Please give it a few moments to load as it does not immediately come up.

Dr. Textor also very involved with early training. He joined with Thailand I, whom he had helped train, as well as University of Michigan to celebrate the 50th Anniversary of Peace Corps.

Dr. Textor edited the classic, “Cultural Frontiers of the Peace Corps.” It was published in 1966 and contained professional case studies of  pioneer Peace Corps programs in the Philippines; Malaya; Thailand; Afghanistan; Somalia; Tanganyika; Nigeria; Sierra Leone; Tunisia; Jamaica; Peru; and Bolivia. His concluding chapter examined the culture of the Peace Corps agency, itself. In honor of the 50th Anniversary of the Peace Corps, Dr. Textor made this book available, without cost.

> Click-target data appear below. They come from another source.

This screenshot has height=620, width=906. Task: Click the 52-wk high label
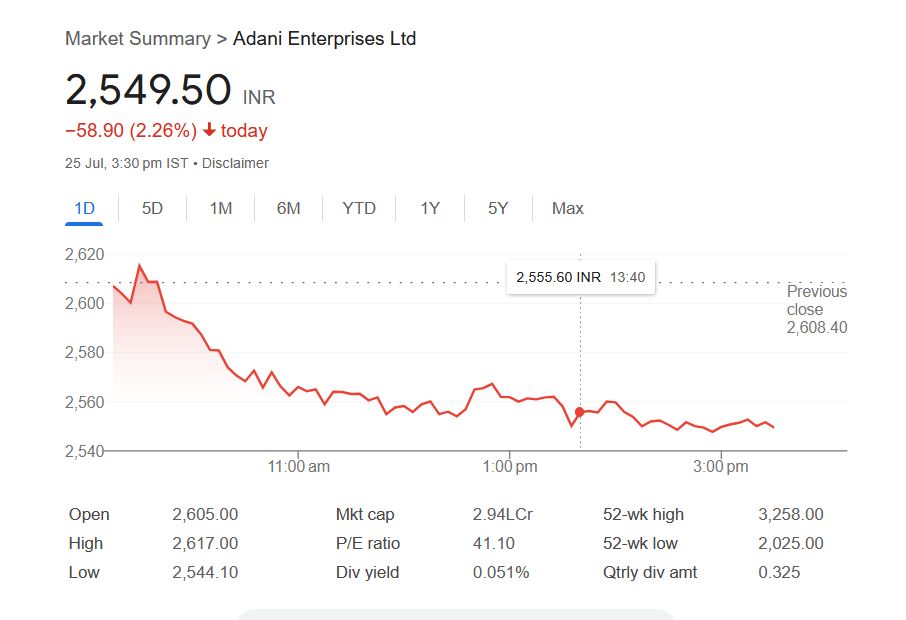point(643,515)
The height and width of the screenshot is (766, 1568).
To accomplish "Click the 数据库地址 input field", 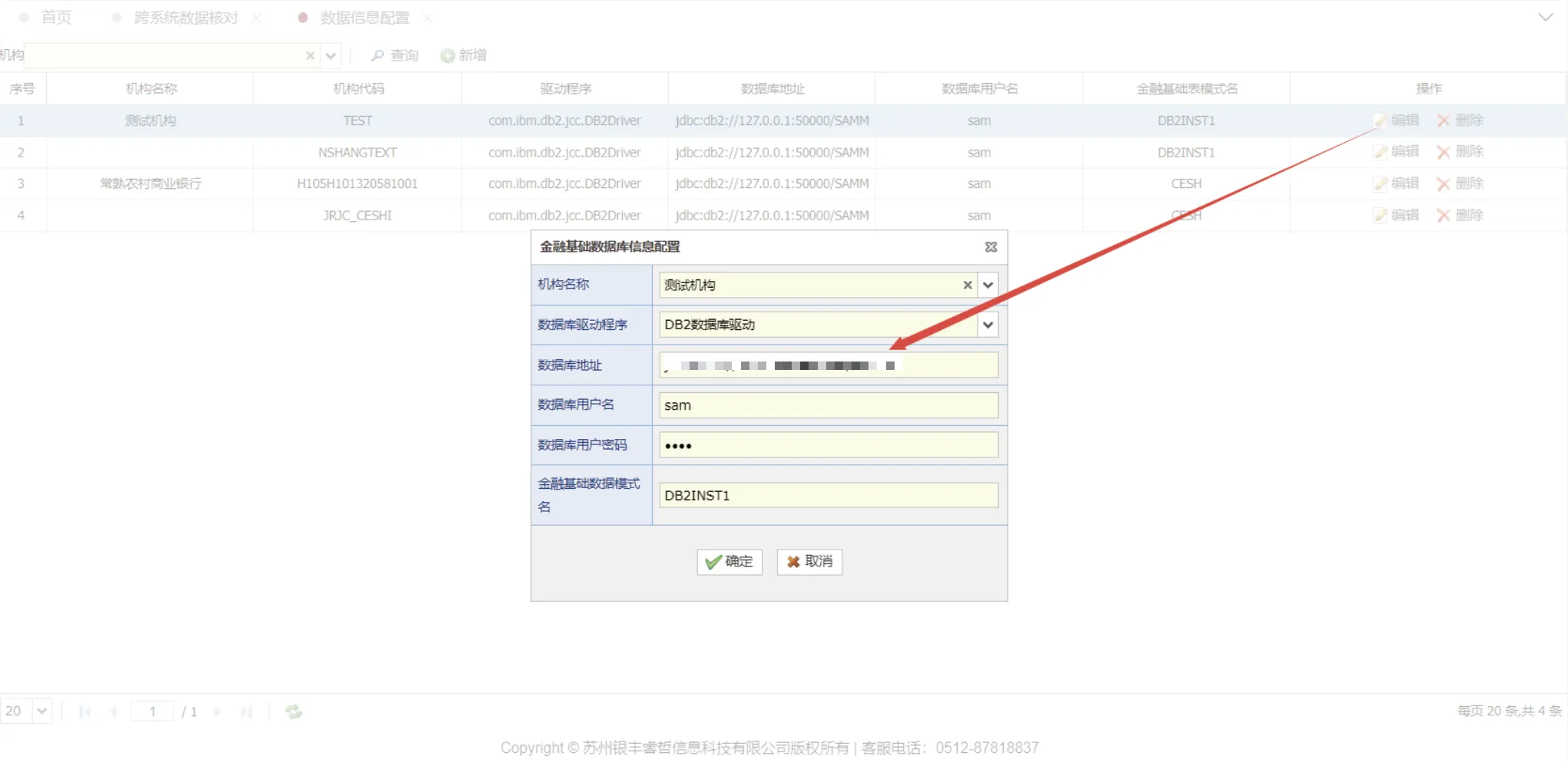I will click(x=828, y=365).
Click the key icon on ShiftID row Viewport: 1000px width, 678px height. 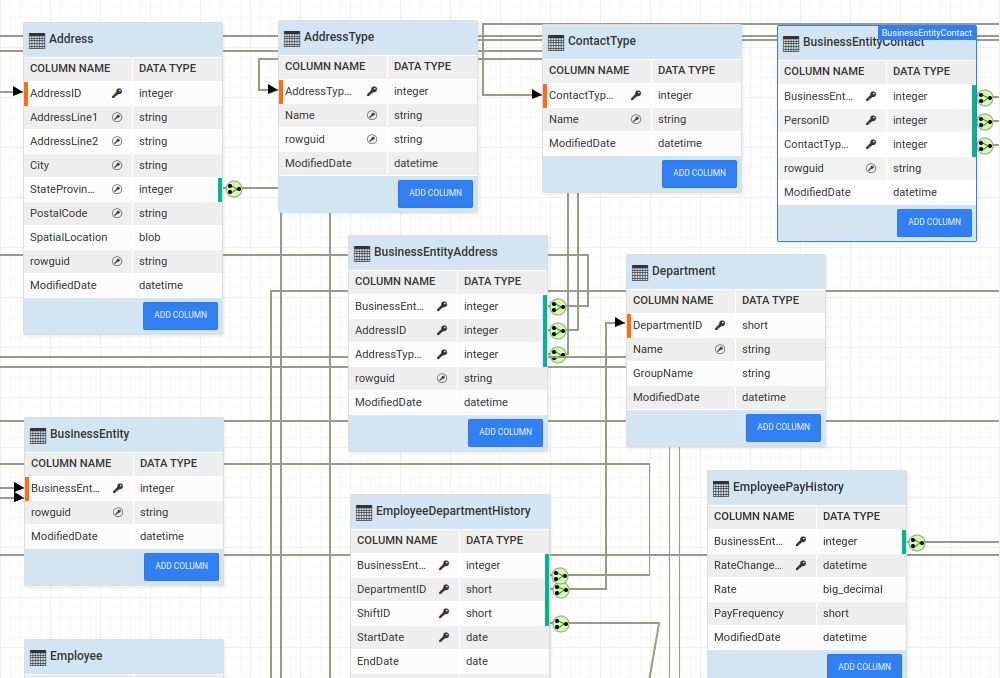444,613
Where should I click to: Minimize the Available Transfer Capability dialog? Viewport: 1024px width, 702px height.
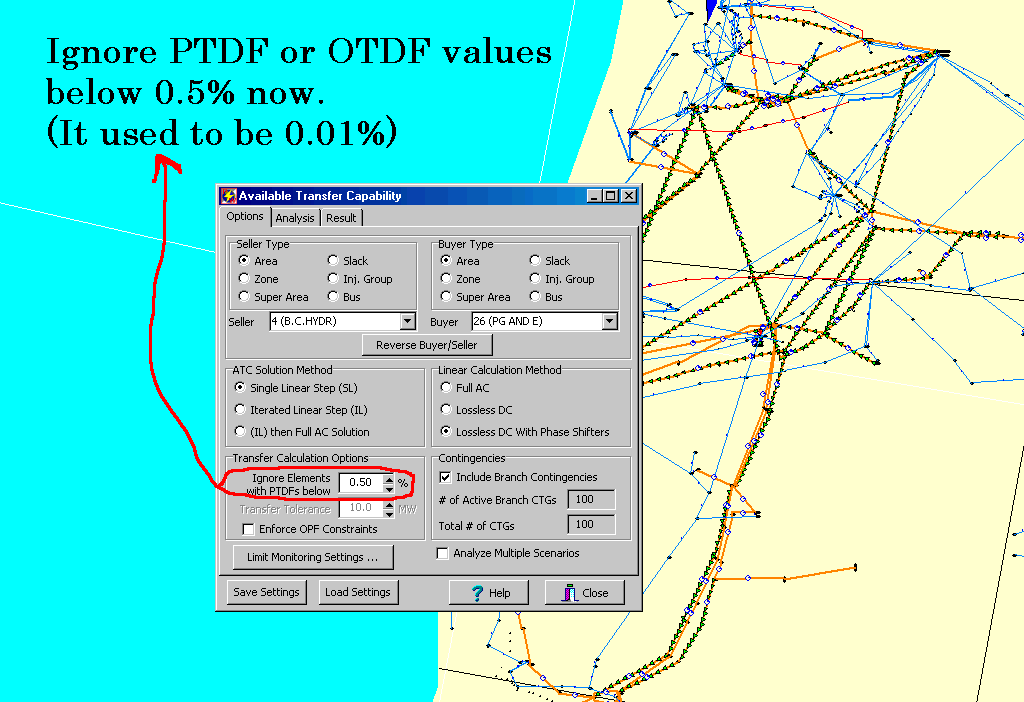point(595,196)
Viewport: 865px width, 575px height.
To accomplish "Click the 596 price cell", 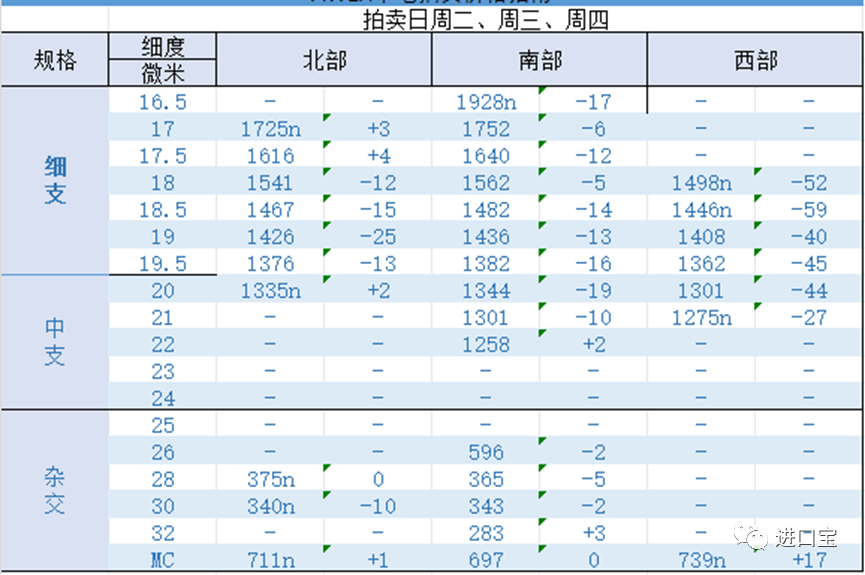I will coord(485,452).
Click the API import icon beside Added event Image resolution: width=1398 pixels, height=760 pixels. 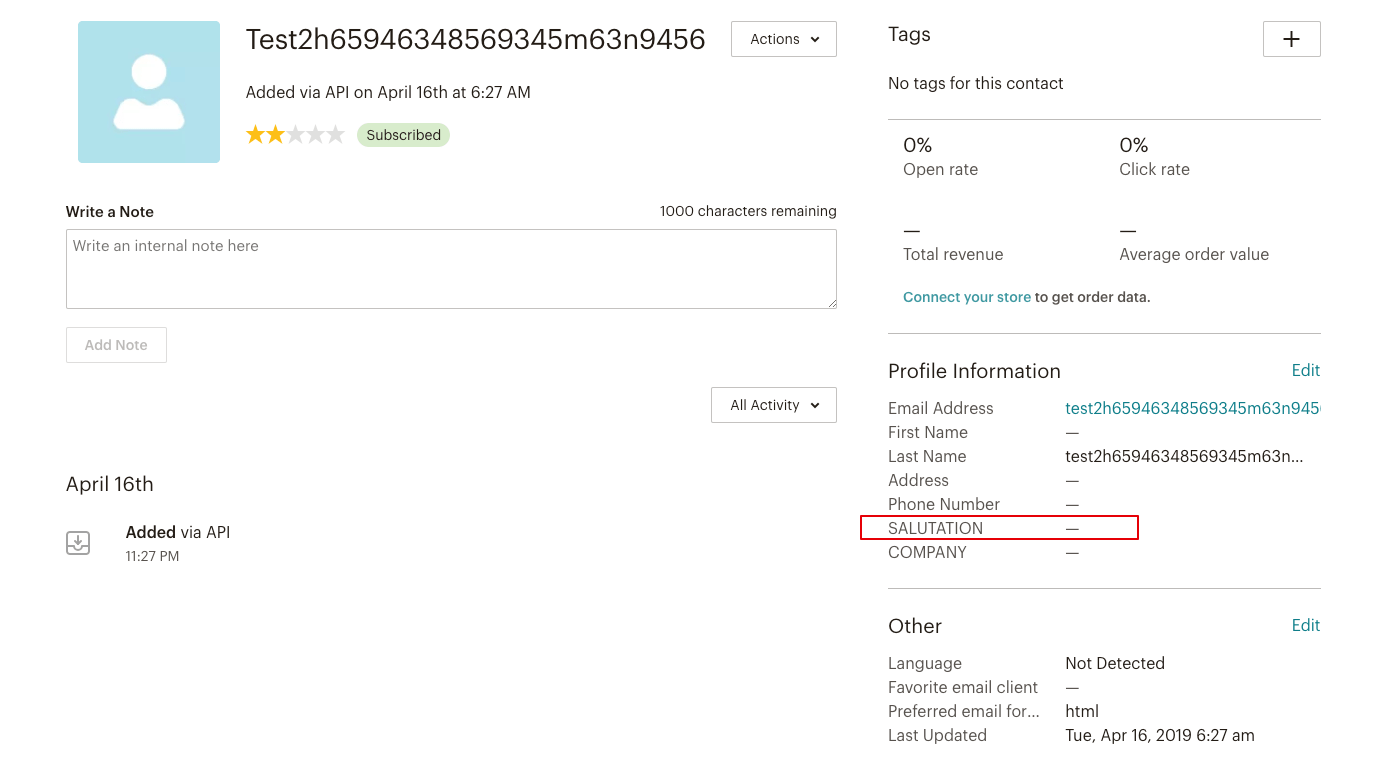coord(78,542)
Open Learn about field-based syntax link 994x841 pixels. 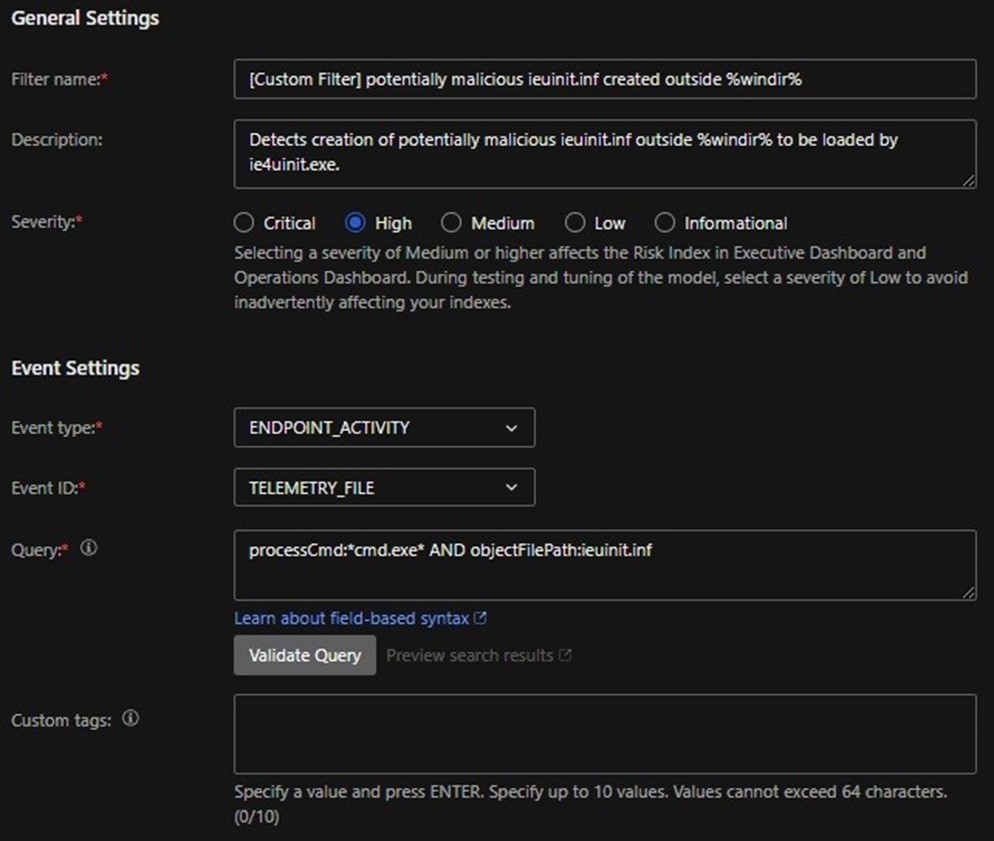[351, 619]
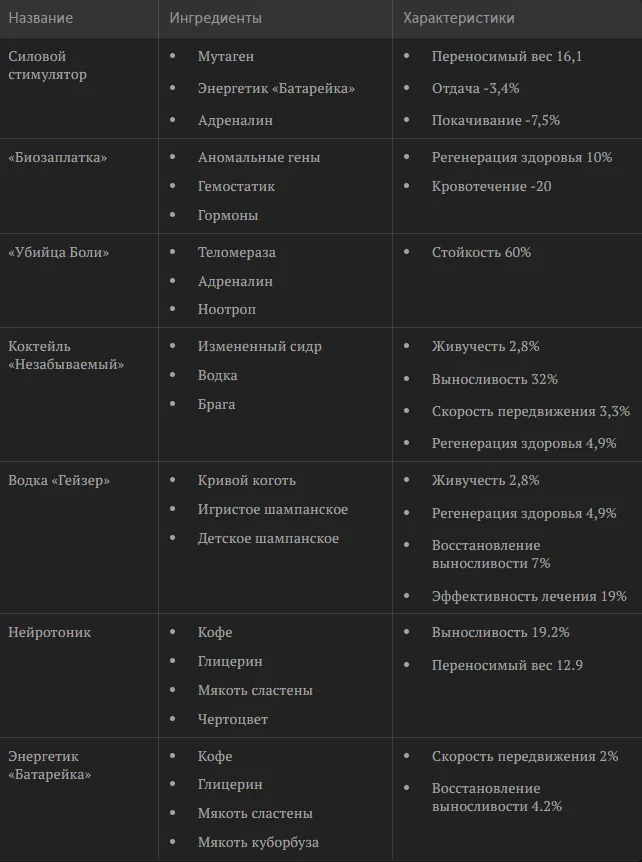Click the Чертоцвет ingredient entry
This screenshot has height=862, width=642.
tap(233, 720)
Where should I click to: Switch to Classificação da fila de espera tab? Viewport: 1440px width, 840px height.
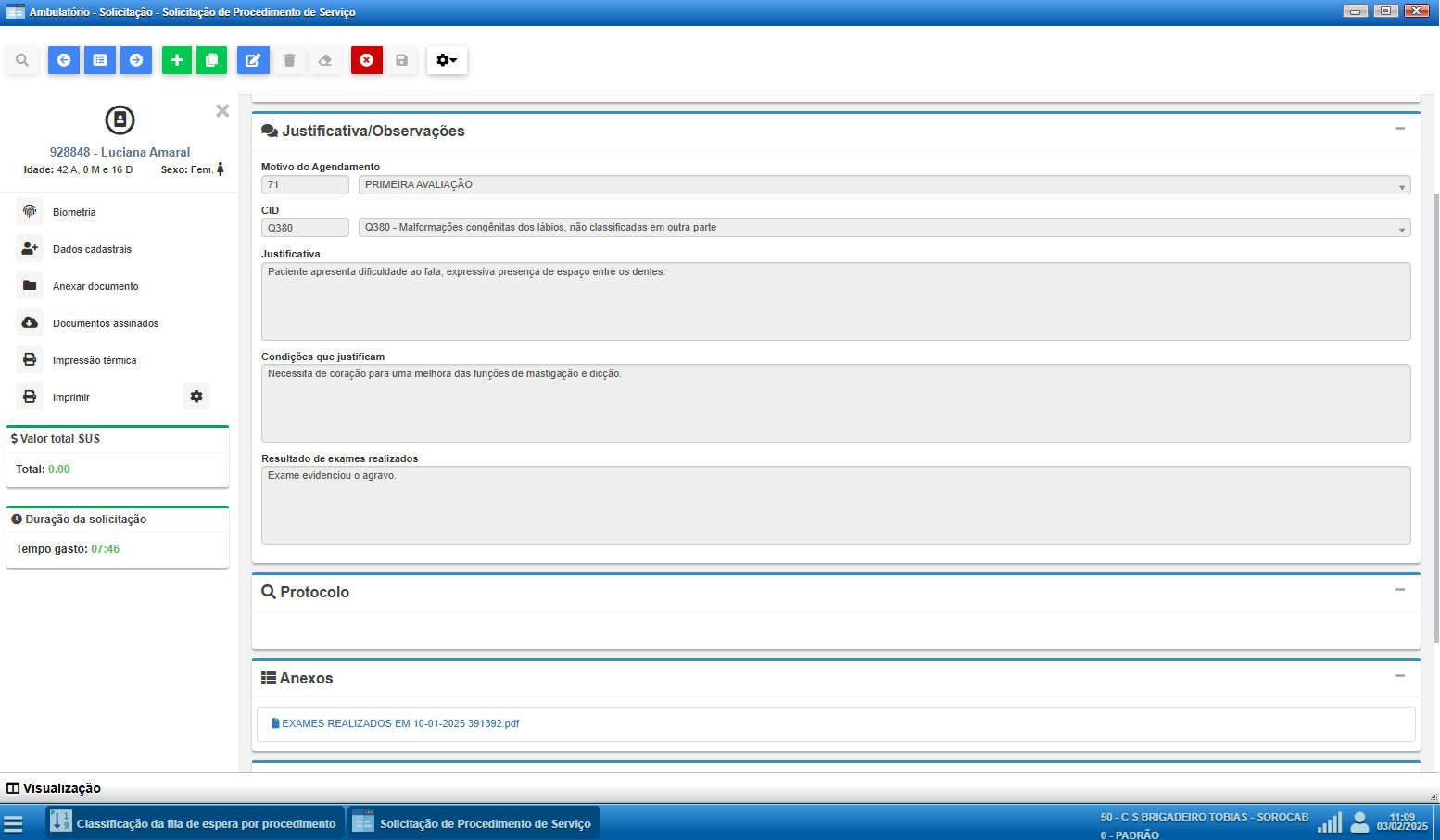196,823
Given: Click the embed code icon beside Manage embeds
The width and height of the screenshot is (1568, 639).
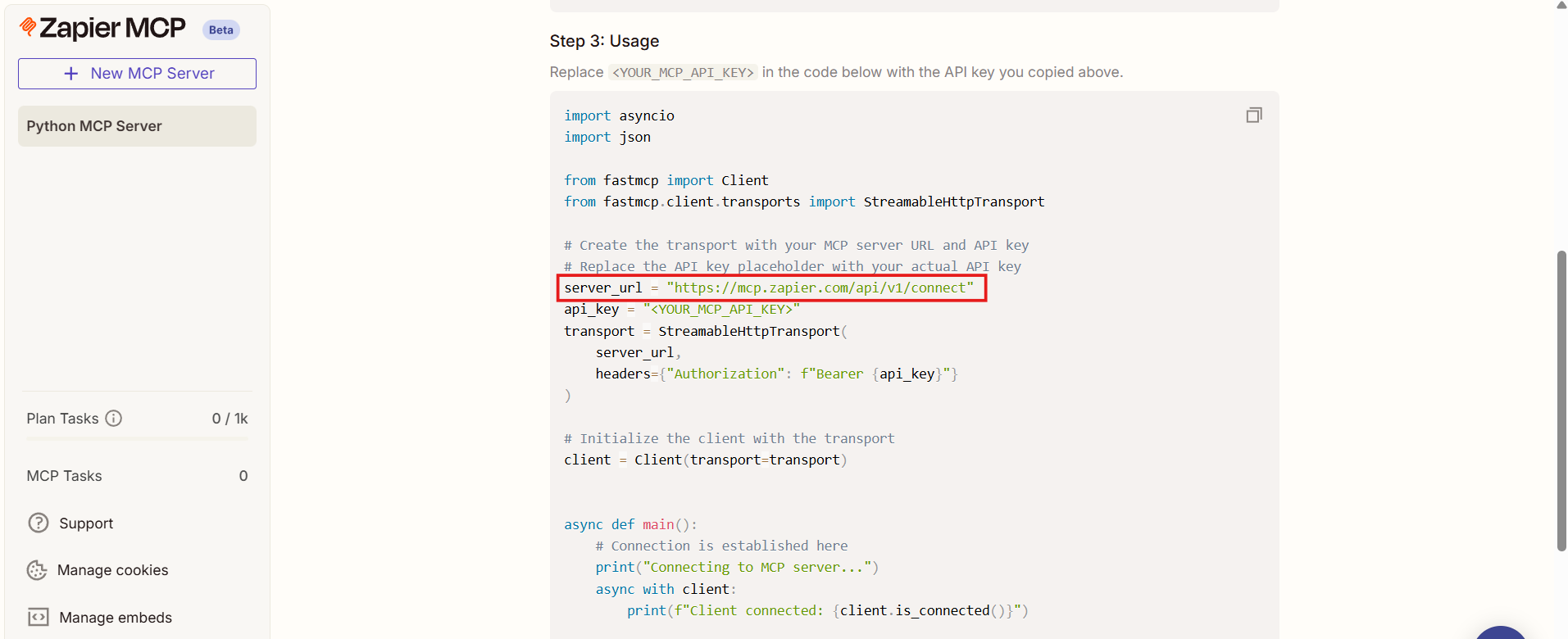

Many of us, who did not know Dr. Textor in person, were privileged to communicate with him by phone and email as he discussed his philosophy and experiences, and urged us to pursue our dreams for the Peace Corps.   Dr. Textor’s work as reflected in his publications is so valuable. But his greatest legacy may be that he always believed in us, the Volunteers.